--- BEGIN Input records ---

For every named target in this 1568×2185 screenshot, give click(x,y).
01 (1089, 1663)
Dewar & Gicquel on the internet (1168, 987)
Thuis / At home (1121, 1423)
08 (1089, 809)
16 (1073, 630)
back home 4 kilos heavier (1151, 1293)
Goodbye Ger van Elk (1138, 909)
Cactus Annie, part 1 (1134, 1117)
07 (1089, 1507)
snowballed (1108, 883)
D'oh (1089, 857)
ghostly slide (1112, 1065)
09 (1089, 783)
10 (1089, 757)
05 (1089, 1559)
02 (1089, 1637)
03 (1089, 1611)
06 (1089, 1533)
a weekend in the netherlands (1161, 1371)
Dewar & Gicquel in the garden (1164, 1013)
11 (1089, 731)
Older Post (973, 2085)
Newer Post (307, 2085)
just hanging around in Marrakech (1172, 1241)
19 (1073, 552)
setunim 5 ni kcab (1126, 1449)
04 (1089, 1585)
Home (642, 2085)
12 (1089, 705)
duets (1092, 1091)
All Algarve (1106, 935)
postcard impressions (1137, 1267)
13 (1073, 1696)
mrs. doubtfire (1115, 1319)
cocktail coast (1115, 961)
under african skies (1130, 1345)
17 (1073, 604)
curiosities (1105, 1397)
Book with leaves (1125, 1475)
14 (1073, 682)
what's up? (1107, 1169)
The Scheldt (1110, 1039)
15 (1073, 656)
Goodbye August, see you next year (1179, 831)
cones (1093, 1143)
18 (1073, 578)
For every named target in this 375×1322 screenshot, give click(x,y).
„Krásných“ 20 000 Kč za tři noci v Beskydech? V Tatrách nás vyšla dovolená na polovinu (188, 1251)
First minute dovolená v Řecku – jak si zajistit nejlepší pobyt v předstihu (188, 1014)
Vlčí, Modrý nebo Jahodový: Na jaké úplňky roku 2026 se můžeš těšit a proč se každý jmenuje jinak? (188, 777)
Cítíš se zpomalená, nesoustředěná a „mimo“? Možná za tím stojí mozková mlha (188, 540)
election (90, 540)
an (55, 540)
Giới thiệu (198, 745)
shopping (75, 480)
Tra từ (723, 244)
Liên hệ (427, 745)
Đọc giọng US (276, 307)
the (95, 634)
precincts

--- END Input records ---

What is being asked -
Quote the rows exactly, starting at the very first row and ending at the row that contains "05 (1089, 1559)", with both of those rows included.

Solution below -
For every named target in this 1568×2185 screenshot, give click(x,y).
01 (1089, 1663)
Dewar & Gicquel on the internet (1168, 987)
Thuis / At home (1121, 1423)
08 (1089, 809)
16 (1073, 630)
back home 4 kilos heavier (1151, 1293)
Goodbye Ger van Elk (1138, 909)
Cactus Annie, part 1 (1134, 1117)
07 (1089, 1507)
snowballed (1108, 883)
D'oh (1089, 857)
ghostly slide (1112, 1065)
09 (1089, 783)
10 (1089, 757)
05 (1089, 1559)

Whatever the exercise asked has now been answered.